- Text block -
UCLouvain Brussels Woluwe hosts the entire Sector of Health Sciences of UCLouvain, with the exception of the Faculty of Motor Sciences (FSM) which is in Louvain-la-Neuve.

=== Educational institutions ===

- Faculty of Medicine and Dentistry (MEDE) of the University of Louvain, since 1974.
  - UCLouvain Medical School (MED)
  - School of Dentistry and Stomatology (MDEN)
- Faculty of Pharmacy and Biomedical Sciences (FASB) of the University of Louvain, since 1974.
  - School of Pharmacy (FARM)
  - School of Biomedical Sciences (SBIM)
- Faculty of Public Health (FSP) of the University of Louvain, established in 2010.
- École pratique des hautes études commerciales (EPHEC), since 1991.
- Haute école Léonard de Vinci :
  - École centrale des arts et métiers (ECAM Bruxelles), since 2000.
  - Institut Supérieur d’Enseignement Infirmier (Parnasse-ISEI), since 1977.
  - Institut Supérieur Parnasse-Deux Alice (Parnasse-ISEI), since 2013.
  - Institut Paul Lambin (IPL), since 1973.

- Data shown -
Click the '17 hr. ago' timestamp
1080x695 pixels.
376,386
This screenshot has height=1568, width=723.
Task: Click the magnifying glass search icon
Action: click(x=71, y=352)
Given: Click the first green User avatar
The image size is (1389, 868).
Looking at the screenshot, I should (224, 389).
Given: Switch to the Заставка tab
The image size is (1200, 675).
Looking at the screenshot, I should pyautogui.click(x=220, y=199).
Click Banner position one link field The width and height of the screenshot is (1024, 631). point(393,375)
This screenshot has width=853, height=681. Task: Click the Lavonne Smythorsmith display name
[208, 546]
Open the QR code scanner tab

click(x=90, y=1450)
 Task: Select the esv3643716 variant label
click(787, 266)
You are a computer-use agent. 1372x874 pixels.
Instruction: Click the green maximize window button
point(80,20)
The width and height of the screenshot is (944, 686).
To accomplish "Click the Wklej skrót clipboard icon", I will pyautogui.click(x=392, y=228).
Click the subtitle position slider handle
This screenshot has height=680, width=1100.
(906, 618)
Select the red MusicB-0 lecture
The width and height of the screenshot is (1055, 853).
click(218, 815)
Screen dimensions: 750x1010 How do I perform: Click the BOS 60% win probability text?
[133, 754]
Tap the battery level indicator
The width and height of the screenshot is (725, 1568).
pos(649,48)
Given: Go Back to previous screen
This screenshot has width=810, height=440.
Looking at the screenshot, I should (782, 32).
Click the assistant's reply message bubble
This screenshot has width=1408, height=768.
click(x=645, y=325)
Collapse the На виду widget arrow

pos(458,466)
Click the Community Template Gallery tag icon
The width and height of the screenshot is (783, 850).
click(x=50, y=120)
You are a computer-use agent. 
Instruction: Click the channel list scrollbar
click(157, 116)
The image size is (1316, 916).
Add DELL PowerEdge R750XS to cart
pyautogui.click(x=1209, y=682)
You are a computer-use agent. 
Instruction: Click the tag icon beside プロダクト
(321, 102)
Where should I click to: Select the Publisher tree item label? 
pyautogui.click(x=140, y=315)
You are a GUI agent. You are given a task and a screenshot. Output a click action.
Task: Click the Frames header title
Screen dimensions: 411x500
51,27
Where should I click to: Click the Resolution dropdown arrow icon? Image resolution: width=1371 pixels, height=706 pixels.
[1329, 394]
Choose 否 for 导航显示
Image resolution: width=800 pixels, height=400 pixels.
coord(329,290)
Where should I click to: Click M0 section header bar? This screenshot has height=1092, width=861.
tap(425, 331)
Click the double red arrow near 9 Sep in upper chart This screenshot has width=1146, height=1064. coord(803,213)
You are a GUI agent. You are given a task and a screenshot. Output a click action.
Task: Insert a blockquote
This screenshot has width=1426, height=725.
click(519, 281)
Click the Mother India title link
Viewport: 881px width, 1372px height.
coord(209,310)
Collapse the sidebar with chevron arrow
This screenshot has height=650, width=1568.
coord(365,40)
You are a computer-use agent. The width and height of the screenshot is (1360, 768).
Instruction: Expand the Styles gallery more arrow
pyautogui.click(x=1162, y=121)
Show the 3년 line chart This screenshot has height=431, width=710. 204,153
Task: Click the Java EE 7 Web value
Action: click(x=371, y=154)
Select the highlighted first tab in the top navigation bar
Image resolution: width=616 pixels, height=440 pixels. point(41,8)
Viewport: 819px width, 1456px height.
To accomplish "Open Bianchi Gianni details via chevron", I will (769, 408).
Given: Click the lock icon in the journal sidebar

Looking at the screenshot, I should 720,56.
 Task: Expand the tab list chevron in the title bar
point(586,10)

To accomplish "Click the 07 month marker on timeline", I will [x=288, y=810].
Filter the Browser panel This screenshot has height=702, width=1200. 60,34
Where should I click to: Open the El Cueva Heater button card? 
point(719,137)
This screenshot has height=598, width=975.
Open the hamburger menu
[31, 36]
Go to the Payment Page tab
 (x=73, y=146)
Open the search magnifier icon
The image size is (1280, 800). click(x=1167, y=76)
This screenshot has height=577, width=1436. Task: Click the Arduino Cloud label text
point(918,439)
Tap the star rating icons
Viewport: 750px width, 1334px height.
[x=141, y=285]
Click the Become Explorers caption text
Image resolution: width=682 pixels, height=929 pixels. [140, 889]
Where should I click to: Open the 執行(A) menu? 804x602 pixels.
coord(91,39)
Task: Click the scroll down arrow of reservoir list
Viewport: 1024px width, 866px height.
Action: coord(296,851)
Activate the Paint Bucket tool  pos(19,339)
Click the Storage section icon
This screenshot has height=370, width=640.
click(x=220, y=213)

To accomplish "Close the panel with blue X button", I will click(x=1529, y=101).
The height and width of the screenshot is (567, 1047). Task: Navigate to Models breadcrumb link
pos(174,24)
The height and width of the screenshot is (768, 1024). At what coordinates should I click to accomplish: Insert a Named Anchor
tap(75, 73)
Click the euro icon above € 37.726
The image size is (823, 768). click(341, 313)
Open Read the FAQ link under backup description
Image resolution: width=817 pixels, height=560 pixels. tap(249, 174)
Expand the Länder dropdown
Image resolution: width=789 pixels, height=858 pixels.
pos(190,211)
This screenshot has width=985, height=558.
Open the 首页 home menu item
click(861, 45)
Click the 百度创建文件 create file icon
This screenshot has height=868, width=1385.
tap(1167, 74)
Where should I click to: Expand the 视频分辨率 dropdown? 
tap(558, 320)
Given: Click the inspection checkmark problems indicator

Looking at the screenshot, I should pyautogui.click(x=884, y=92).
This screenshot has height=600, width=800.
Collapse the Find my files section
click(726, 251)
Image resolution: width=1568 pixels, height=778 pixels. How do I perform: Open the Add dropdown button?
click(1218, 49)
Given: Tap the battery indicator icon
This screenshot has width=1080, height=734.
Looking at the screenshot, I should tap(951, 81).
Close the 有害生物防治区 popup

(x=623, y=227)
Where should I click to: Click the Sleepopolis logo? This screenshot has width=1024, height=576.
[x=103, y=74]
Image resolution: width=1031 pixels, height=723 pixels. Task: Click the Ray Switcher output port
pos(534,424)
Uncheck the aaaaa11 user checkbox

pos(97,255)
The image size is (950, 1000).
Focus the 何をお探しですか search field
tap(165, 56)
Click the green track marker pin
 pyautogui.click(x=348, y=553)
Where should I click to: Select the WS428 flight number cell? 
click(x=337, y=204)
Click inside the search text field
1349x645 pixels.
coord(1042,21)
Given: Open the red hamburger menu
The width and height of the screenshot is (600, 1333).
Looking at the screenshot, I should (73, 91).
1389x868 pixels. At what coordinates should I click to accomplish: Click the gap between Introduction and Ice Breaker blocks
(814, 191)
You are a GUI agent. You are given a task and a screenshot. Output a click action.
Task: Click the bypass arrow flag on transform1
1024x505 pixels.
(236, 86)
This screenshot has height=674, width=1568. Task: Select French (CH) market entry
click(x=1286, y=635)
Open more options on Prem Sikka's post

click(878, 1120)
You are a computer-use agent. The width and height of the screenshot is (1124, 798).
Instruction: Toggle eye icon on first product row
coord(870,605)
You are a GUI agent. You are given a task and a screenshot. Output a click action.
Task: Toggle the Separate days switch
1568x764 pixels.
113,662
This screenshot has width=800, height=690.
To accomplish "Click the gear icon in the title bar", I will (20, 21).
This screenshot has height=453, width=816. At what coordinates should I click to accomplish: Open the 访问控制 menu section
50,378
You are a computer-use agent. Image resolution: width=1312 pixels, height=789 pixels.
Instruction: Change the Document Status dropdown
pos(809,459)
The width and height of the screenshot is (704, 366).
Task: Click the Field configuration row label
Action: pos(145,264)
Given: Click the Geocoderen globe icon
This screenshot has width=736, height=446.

- Task description -
How would the passage on the UCLouvain Brussels Woluwe campus go on after its final entry on the Institut Paul Lambin? Write that next part.

- Response box -
- American University, Brussels Center for European Studies, since 1994.
- Université des Ainés
- CLL Langues centre
- Chapelle-aux-Champs Primary School

=== Sports facilities ===

- Mounier Sports Complex
- Stone Age - Climbing centre
- Time Break - Mounier Tennis Club
- Mounier Fitness Club

=== Research ===
The campus hosts many private and public research institutions, which can be independent, related to universities, companies, or part of UCLouvain.

Most notably, Brussels Woluwe hosts UCLouvain's de Duve Institute, a multidisciplinary biomedical research institute which also serves as the Belgian branch of Ludwig Cancer Research. Other UCLouvain institutes include the Louvain Drug Research Institute, the Institute of NeuroScience, the Institute of Experimental and Clinical Research or the Institute of Health and Society Research.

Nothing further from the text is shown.